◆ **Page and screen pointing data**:
※ ※ ※

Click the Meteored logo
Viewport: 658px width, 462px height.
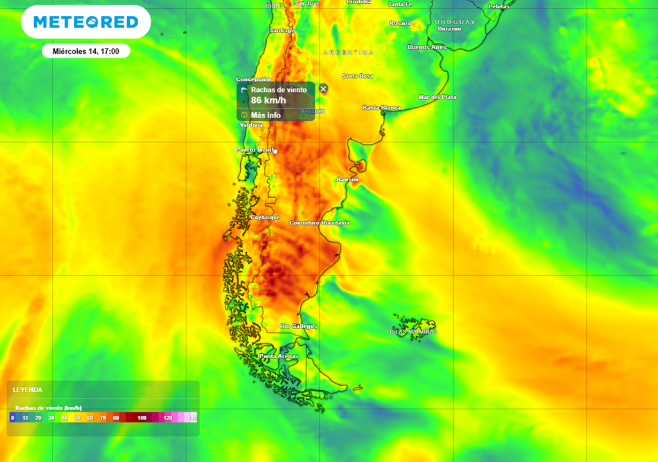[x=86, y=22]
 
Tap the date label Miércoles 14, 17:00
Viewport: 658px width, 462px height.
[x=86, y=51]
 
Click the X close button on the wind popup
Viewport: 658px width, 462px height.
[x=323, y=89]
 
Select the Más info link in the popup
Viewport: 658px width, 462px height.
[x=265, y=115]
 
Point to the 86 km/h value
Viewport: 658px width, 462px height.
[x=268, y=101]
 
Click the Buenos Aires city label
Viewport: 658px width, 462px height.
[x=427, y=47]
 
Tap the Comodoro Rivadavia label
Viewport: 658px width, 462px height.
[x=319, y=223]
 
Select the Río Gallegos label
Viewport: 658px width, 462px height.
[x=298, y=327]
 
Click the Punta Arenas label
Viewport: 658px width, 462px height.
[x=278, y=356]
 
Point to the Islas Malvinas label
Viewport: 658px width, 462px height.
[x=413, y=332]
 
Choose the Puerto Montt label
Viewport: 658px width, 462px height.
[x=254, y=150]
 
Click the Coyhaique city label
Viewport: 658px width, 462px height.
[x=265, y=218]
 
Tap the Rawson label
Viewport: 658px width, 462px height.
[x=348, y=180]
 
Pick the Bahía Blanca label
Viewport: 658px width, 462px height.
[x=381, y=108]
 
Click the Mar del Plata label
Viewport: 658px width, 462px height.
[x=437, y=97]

※ ※ ※

◆ **SHORT TASK**: Please retype every line of the listing above word for word, leaving the pictures out of your answer.

◆ **SOLUTION**:
Click the Meteored logo
Viewport: 658px width, 462px height.
[x=86, y=22]
 
Tap the date label Miércoles 14, 17:00
Viewport: 658px width, 462px height.
[x=86, y=51]
 
Click the X close button on the wind popup
Viewport: 658px width, 462px height.
[x=323, y=89]
 
Select the Más info link in the popup
Viewport: 658px width, 462px height.
[x=265, y=115]
 
Point to the 86 km/h value
Viewport: 658px width, 462px height.
[x=268, y=101]
 
Click the Buenos Aires city label
Viewport: 658px width, 462px height.
[x=427, y=47]
 
Tap the Comodoro Rivadavia label
Viewport: 658px width, 462px height.
[x=319, y=223]
 
Select the Río Gallegos label
Viewport: 658px width, 462px height.
[x=298, y=327]
 
Click the Punta Arenas label
Viewport: 658px width, 462px height.
[x=278, y=356]
 
Point to the Islas Malvinas label
Viewport: 658px width, 462px height.
[x=413, y=332]
 
Choose the Puerto Montt label
Viewport: 658px width, 462px height.
[x=254, y=150]
 
Click the Coyhaique city label
Viewport: 658px width, 462px height.
[x=265, y=218]
 
Tap the Rawson label
Viewport: 658px width, 462px height.
[x=348, y=180]
 
Pick the Bahía Blanca label
Viewport: 658px width, 462px height.
[x=381, y=108]
 
Click the Mar del Plata label
Viewport: 658px width, 462px height.
[x=437, y=97]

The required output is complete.